JHS
Registered User
- Oct 11, 2013
- 1,690
- 1,288
You can't measure hard work. It can't be quantified to say that X player is giving Y effort. But you can certainly tell when someone is working hard and you can certainly tell when one player is giving a better effort than another. If a coach didn't hold players accountable for that, I wouldn't want him as a coach.
Gusev is getting scratched because of his play away from the puck. Ovechkin basically just called out the entire Leafs team for the same reason. It was a lesson that he took a long time to learn, himself. In hockey, and in the NHL in particular, winning is just as much about stopping the other team from scoring as it is scoring yourself.

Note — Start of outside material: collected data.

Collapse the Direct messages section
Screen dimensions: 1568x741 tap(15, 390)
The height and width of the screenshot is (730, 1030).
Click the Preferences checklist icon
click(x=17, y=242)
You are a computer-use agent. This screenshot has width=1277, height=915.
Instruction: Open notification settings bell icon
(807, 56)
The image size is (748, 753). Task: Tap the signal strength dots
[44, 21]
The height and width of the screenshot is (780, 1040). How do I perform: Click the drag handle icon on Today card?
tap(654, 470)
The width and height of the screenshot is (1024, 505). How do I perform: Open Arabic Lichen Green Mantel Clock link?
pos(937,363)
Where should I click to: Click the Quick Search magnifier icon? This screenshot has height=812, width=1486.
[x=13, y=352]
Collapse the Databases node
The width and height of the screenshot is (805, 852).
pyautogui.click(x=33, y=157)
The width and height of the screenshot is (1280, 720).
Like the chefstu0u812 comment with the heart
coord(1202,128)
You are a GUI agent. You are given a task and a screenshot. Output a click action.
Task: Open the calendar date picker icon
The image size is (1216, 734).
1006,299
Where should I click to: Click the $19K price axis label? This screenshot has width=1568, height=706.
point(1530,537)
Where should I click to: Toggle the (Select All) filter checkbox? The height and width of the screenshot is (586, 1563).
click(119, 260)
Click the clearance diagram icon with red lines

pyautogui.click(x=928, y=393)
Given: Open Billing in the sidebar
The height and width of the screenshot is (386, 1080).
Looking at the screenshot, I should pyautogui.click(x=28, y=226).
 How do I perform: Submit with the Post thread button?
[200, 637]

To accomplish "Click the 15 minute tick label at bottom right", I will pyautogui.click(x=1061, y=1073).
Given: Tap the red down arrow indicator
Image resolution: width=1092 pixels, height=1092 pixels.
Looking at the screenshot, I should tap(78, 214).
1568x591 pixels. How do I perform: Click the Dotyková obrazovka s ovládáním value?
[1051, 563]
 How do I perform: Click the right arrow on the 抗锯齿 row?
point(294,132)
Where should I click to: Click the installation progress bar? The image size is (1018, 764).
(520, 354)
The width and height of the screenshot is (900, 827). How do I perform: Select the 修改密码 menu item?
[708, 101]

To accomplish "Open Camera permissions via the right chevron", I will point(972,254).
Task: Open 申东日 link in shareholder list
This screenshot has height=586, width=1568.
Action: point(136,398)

I agree that I want coaches holding the players accountable for their effort-- no question about that. I totally agree but my only point is, holding guys accountable for things like "effort" can't be viewed through the eye test. Players need to know exactly what the coach wants of them( like where to be, when to execute a certain skill, when to take a risk, when to play safe.) I think its hard for a player to know what "just work harder" actually means. To me, the ideal coach is a coach that tells his players exactly what he wants and then holds them accountable for that. I think Quinn is not far off from this, he just needs to focus more on communicating the X's and O's clearer( maybe he is at practice and during the games-- I can't be sure.)